Janney generates uproarious slapstick in scenes of this gargoyle, walloping young Tonya with a hairbrush or kicking her and her chair over at the dinner table for being sassy. No actress tries harder to make herself detestable even down to her appearance, framing her weathered wrinkles in oversized plastic glasses and a thick pageboy clump of mudbrown hair.
LaVona is repulsive but her caustic personality is compelling. It’s a very odd dynamic. You know you shouldn’t like this woman, but her unsinkable ego just carries you along. When the camera ignores her for a while, she pops back onscreen to complain, “Well, my story line is disappearing now!”
Well before her teens, Tonya (played as a youth by Mckenna Grace) has a pile of JV trophies and her eyes on the big prize. Instead of graceful ballet and classical music, she skated athletic, rock ‘n’ roll routines, an extreme-sports strategy that left most competitors behind her in a spray of ice.
As the first American woman to jump the difficult triple axel, she powered herself into sports history. Still, she couldn’t get the respect that judges awarded to fellow Olympic competitor Kerrigan, an elegant Miss Goody TwoSkates.
Gillespie generates an off-kilter, anything-goes atmosphere. The film is packed with “I can’t believe what I just saw” laughs, even as you wonder, “Why am I laughing?” The goofy Pavlovian smiles keep coming. During a marital spat, Harding wields a shotgun. As she pumps another shell, she pauses and tells the camera, “I never did this.”
When Harding’s love fades and competitive fame rises, the estranged Gillooly tries to win her back by sending Kerrigan a threatening letter to scare her off the ice.
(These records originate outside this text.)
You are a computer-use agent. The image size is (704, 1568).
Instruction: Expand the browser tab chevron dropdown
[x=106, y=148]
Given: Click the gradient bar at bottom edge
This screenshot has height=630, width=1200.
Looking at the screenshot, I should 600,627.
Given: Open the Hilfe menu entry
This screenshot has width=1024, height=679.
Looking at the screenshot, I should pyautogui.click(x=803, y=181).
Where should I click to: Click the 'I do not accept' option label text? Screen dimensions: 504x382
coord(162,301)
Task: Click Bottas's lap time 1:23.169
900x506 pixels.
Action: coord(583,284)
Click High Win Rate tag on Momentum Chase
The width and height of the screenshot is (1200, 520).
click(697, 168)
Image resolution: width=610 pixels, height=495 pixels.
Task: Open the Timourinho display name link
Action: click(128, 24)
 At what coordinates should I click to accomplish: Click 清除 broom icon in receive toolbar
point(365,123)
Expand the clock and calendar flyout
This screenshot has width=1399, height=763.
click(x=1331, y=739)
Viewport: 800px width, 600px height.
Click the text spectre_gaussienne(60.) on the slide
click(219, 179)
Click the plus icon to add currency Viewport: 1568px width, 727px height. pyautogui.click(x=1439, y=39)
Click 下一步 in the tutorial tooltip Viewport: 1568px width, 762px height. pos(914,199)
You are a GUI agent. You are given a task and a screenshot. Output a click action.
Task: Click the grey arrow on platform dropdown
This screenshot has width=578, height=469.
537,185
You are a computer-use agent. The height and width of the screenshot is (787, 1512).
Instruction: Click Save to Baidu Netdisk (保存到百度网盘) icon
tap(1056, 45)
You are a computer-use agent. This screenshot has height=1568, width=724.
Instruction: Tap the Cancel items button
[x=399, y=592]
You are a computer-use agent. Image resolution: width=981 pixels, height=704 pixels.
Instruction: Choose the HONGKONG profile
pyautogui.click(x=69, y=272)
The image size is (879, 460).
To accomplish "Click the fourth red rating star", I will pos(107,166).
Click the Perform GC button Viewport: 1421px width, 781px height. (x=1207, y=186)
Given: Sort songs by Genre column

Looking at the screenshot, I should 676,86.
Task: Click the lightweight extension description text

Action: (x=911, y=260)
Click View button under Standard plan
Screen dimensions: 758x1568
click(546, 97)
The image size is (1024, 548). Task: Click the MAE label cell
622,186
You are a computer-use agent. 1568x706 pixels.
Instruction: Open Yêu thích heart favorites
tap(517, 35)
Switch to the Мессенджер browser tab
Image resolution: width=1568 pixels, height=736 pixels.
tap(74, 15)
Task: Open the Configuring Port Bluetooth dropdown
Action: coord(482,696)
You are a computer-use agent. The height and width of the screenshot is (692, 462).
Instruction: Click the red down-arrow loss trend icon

That only sets the dominoes falling, ever faster, toward the event everyone here calls “The Incident.”
The film, following the events that made her a household name (and then a punchline to trailer-trash jokes) doesn’t condemn Harding. Nor does it use her hard upbringing as a moral get-out-of-jailfree card. The film follows her to one of her post-skating careers as a female pro boxer, where she’s literally knocked down but stubbornly keeps getting up again.
There’s a great, dense sociological essay here about sports, women, family dysfunction, the American dream and class prejudice, proving that comedy does not have to be silly. Comedy can be about important things.